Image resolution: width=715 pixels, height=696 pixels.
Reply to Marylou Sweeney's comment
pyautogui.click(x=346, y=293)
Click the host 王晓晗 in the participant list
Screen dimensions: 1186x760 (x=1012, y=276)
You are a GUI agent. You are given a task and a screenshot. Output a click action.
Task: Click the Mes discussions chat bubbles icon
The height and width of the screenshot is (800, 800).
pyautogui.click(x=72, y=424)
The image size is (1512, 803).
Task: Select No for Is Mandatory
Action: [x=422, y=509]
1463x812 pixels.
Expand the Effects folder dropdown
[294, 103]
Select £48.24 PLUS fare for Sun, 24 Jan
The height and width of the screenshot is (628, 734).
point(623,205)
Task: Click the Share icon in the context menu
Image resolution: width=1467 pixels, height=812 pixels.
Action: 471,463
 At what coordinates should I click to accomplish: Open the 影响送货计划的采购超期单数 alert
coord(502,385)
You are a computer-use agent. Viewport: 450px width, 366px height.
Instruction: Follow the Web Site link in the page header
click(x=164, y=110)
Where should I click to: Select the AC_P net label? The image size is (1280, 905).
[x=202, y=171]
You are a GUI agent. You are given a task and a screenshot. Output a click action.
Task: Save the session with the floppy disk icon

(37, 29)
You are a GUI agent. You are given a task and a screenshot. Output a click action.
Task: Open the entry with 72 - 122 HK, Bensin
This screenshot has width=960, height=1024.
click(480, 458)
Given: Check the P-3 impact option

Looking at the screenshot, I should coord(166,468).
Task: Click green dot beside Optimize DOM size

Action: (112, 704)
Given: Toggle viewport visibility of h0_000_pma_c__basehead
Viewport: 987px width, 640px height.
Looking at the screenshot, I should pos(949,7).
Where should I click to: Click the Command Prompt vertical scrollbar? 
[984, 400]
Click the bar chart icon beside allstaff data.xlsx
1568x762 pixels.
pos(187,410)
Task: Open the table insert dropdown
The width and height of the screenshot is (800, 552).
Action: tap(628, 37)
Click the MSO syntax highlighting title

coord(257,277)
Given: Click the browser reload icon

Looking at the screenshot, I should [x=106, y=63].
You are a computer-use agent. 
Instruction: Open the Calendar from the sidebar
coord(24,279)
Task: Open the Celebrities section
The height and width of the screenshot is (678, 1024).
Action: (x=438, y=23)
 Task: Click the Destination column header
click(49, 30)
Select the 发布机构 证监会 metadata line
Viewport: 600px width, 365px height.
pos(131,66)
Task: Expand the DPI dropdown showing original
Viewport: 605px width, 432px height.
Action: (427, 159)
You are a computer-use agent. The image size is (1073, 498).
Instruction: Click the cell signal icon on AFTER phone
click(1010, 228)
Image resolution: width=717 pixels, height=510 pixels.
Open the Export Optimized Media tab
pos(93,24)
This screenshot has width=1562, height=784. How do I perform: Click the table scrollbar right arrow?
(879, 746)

DESCRIPTION OF THE TASK | Rewrite all of the data above, changing every "dropdown" to "drop-down menu" and leaving everything else unchanged.

ANSWER |
Image resolution: width=715 pixels, height=696 pixels.
Reply to Marylou Sweeney's comment
pyautogui.click(x=346, y=293)
Click the host 王晓晗 in the participant list
Screen dimensions: 1186x760 (x=1012, y=276)
You are a GUI agent. You are given a task and a screenshot. Output a click action.
Task: Click the Mes discussions chat bubbles icon
The height and width of the screenshot is (800, 800).
pyautogui.click(x=72, y=424)
The image size is (1512, 803).
Task: Select No for Is Mandatory
Action: [x=422, y=509]
1463x812 pixels.
Expand the Effects folder drop-down menu
[294, 103]
Select £48.24 PLUS fare for Sun, 24 Jan
The height and width of the screenshot is (628, 734).
point(623,205)
Task: Click the Share icon in the context menu
Image resolution: width=1467 pixels, height=812 pixels.
Action: 471,463
 At what coordinates should I click to accomplish: Open the 影响送货计划的采购超期单数 alert
coord(502,385)
You are a computer-use agent. Viewport: 450px width, 366px height.
Instruction: Follow the Web Site link in the page header
click(x=164, y=110)
Where should I click to: Select the AC_P net label? The image size is (1280, 905).
[x=202, y=171]
You are a GUI agent. You are given a task and a screenshot. Output a click action.
Task: Save the session with the floppy disk icon

(37, 29)
You are a GUI agent. You are given a task and a screenshot. Output a click action.
Task: Open the entry with 72 - 122 HK, Bensin
This screenshot has width=960, height=1024.
click(480, 458)
Given: Check the P-3 impact option

Looking at the screenshot, I should coord(166,468).
Task: Click green dot beside Optimize DOM size

Action: (112, 704)
Given: Toggle viewport visibility of h0_000_pma_c__basehead
Viewport: 987px width, 640px height.
Looking at the screenshot, I should pos(949,7).
Where should I click to: Click the Command Prompt vertical scrollbar? 
[984, 400]
Click the bar chart icon beside allstaff data.xlsx
1568x762 pixels.
pos(187,410)
Task: Open the table insert drop-down menu
The width and height of the screenshot is (800, 552).
Action: tap(628, 37)
Click the MSO syntax highlighting title

coord(257,277)
Given: Click the browser reload icon

Looking at the screenshot, I should [x=106, y=63].
You are a computer-use agent. 
Instruction: Open the Calendar from the sidebar
coord(24,279)
Task: Open the Celebrities section
The height and width of the screenshot is (678, 1024).
Action: (x=438, y=23)
 Task: Click the Destination column header
click(49, 30)
Select the 发布机构 证监会 metadata line
Viewport: 600px width, 365px height.
pos(131,66)
Task: Expand the DPI drop-down menu showing original
Viewport: 605px width, 432px height.
Action: (427, 159)
You are a computer-use agent. The image size is (1073, 498).
Instruction: Click the cell signal icon on AFTER phone
click(1010, 228)
Image resolution: width=717 pixels, height=510 pixels.
Open the Export Optimized Media tab
pos(93,24)
This screenshot has width=1562, height=784. How do I perform: Click the table scrollbar right arrow?
(879, 746)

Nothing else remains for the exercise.